Figure 1: Cerebral Cortex

(From Wikipedia, the free encyclopedia)

A SOM is made of a network of neurons that is usually one or two dimensions. At the beginning, the neurons will be initiated with random weight vectors that are of the same size as the dimension (number of features) of the input sample. Input samples from the input dataset will take turn to stimulate the neurons and cause their weight vectors to be tuned in such a way the most stimulated (winning) neuron and its neighbors are being tuned more so that they become more like the stimulating input sample. . At the same time, the tuning effects for those neurons that neighbour the winning neuron gradually decrease inversely to their topologically distance from the winning neuron. Gradually, this network of neurons will progress from an initially unordered map to a stable topologically ordered map of clusters of neurons. Each cluster will contain neurons that belong to a particular class of the input dataset - does it remind you of the idiom that says "Birds of a feather flock together"? All these take place in a self-organizing fashion without any external help, i.e. unsupervised. Watch this video on self-organization of digits in a digits recognition project.

SOM algorithm is one of the most powerful algorithms in data visualization and exploration and is widely used in clustering analysis in data mining. Its ability to map high-dimensional input vectors onto a two-dimensional grid of prototype vectors and orders them topologically greatly facilitates the interpretation by naked human eyes.

SOM Architecture

A typical SOM architecture consists of two layers - the Input layout and the Computational layer (Map) (Figure 2).

Figure 2: Two-Dimensional SOM Architecture

The input layer consists of source nodes representing the various features (also known as attributes) of an input sample. For example, the input layout may consists of three source nodes representing the color values of R, G, and B respectively of a screen pixel, that makes it a three-dimensional input sample. There are as many nodes as there are number of features (dimensions) in the input layout, they are represented in the form of an input vector, i.e. X = [x1, x2, ..., xd] for an input sample where d is the number of dimensions.

## [Requirement]
Continue the passage on self-organizing map architecture from its final sentence. The rows further down have no connection to the passage on self-organizing maps.

## [Data supplied]
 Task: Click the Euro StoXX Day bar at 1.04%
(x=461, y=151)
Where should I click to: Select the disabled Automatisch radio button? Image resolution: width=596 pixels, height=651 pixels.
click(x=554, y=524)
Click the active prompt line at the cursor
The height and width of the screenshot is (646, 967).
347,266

## [Output of the exercise]
On the other hand, the computational layer (Map) consists of neurons placed at the nodes of a one or two dimensional lattice of size R x C. (Figure 2 shows a 4 x 4 lattice.) This map is where topological transformation and visualization of patterns occur. Each neuron is identified by its index position, i.e. j, on the map and associated with a weight vector, i.e. Wj = {wji : j = 1, ..., n; i = 1, ..., d}, the size of which coincides with the dimension of the input vector. That is, if d is the dimension of the input space, then every neuron on the map carries a d-dimensional vector of weights.

All the source nodes in the input layer are fully connected to all the neurons on the map in a feed forward manner.

We are now ready to explore the algorithm of SOM.

Self-organization Algorithm

Let's get an overview of the self-organization algorithm first and leave the details to subsequent sections. The algorithm proceeds iteratively through the following phases:

  1. Initialization: Randomly initialize the weights vectors of all the neurons on the map, e.g. the neuron j in the map can be expressed as Wj = {wji : j = 1, ..., n; i = 1, ..., d}, where n is the total number of neurons and d is the number of dimensions of the input vector.

  2. Sampling: Select an input sample from the training dataset, e.g. the input sample X can be expressed as X = {xi : i = 1, ..., d}.

  3. Competition: Compare the vector of the input sample with the weight vectors of individual neurons to find the most similar neuron which will become the winner.

  4. Cooperation: Compute the influence that the winner neuron has over its neighboring neurons.

  5. Adaptation: Update the weight vector of the winner neuron and those of its neighbors so that they become more like the input vector.

  6. Iteration: Repeat phase 2 with another input vector until the map has converged (stabilized), i.e. no noticeable changes in the weight vectors or a pre-defined number of iteration has reached.

A self-organization map will take many iterations to converge. We will now walk through the different phases in details one by one.

Initialization

At start, all the neurons on the map are initialized with random weight vectors of small values. There are different techniques of doing this.

One way is to use random values that are completely independent of the training dataset. In this way, as the map has no knowledge of the input data, the self-organization will take significantly more training cycles to converge.

Another technique is to pick random samples from the training dataset, and assign their values to the weight vectors. In this way, as the map is already inside a subset of the input space, it will reduce the number of training cycles needed to converge. However, since the choice of input samples used for the initialization is random and the number of neurons on the map is much smaller than the size of the training dataset, the initial map is unlikely to be truly representative of the dataset.

As to which technique is better, this can only be answered by trying out them in separate trials and compare their outcomes.

Once the map is initialized, it is set for an exciting iterative process of automated self-organizational evolution.

Sampling

At every iteration, choose an input sample X from the training dataset. One way is to choose input samples randomly. Another way is to choose them in a deterministic sequence. The random method will introduce "element of surprise" and "uncertainty" into the self-organizing process which could result in better result as compared to the deterministic method. But the trade-offs would be longer convergence time and more complicated implementation.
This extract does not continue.